A year ago, I (along with many other readers) was introduced to The Vinyl Detective. An updated take on the private dick genre paired with the eccentric world of record collecting, author Andrew Cartmel gave us a summer read that both shocked and delighted. It was an interesting take on mystery fiction about a man tasked to find an extremely rare record. It just so happened that others were also looking for the record and were wiling to kill for it. I was so refreshed with this genre bending tale that I was immediately ready to read another one. I didn’t have to wait too long for the second book in the series, The Run-Out Groove.

Taking place shortly after Written in Dead Wax (the first novel), The Run-Out Groove re-introduces us to the Vinyl Detective and his supporting cast. His now girlfriend Nevada and best mate Tinkler return for another caper. The crew have kind of become a Scooby gang and set out to solve this latest mystery as a team. This time, Cartmel adds a new wrinkle to the formula as the search is not just for a missing record but a missing person. Specifically, the long lost child of the lead singer of Valerian, a popular rock group from the 60s.

The Vinyl Detective is tasked with not only solving the boy’s abduction but also uncovering answers in regards to the events surrounding the singer’s suicide. Just as before, there are others who are trying to keep this information secret. The Vinyl Detective and his crew face certain death on more than one occasion. Drugs, grave-robbing and a hidden message are also factors in cracking the case.

With the second book of any series, there are advantages and disadvantages. While you’re already working with an established world and cast of characters, there is also the need to deliver something different from the first book. You don’t want to make a clone of your previous work. At the same time, there needs to be familiarity in the way the protagonist goes about solving the case. It’s a delicate balance between new and old that’s necessary to hook the reader.

Cartmel delivers on this as the characters feel genuine but the story takes different turns from the first novel. We get to see these characters come together as a team in ways they didn’t the first go round. Side characters like Clean Head and Stinky Stanmer also make returns that are satisfying and accentuate the plot. It’s an easy world for a reader to immerse themselves in.

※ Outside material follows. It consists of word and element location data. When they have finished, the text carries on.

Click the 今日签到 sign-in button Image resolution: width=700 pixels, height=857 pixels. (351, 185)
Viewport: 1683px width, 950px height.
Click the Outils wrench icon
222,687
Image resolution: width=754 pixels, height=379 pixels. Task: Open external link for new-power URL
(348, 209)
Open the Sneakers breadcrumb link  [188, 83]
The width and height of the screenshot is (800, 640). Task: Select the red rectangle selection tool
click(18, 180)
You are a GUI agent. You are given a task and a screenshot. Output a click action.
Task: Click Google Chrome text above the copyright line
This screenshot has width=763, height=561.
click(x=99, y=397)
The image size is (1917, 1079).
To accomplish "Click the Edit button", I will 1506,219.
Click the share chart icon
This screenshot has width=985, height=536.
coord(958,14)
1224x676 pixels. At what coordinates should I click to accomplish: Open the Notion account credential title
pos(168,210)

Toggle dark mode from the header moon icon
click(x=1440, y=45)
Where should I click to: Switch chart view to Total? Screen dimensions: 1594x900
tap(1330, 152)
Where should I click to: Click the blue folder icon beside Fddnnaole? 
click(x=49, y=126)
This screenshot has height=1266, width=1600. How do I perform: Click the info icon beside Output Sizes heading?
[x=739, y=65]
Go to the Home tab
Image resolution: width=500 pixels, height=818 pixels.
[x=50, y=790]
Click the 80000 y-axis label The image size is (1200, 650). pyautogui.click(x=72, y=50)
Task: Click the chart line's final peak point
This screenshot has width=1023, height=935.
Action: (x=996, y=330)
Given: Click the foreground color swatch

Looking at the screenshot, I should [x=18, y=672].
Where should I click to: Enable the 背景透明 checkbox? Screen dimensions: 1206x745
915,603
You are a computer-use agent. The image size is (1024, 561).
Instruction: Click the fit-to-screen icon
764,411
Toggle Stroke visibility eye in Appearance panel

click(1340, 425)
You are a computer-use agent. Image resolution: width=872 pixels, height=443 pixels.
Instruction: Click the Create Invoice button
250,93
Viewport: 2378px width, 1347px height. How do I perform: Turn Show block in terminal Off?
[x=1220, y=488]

While the plot differs from Written in Dead Wax, it does lack a bit of the mysteriousness that the first book exploited so well. As the Vinyl Detective now has more allies than previously, there’s less urgency within the story. The times that our hero is put in danger just don’t seem as deadly this time around. The moments of conflict feel more cut and dry. It’s almost as if the plot plays more of a backdrop for the characters instead of the driving action. But what the novel lacks in suspense, it makes up for in strong characters and well timed humour.

Even though the second installment was not as gripping as the first, it’s still a great piece of detective fiction with characters that feel authentic. I recommend it to fans of the first novel as well as fans of quirky detective stories. The Vinyl Detective: The Run-Out Groove is now available from Titan Books.

If you’re gonna geek out, GEEK HARD!

The Vinyl Detective: The Run-Out Groove is a fun sequel and funny book.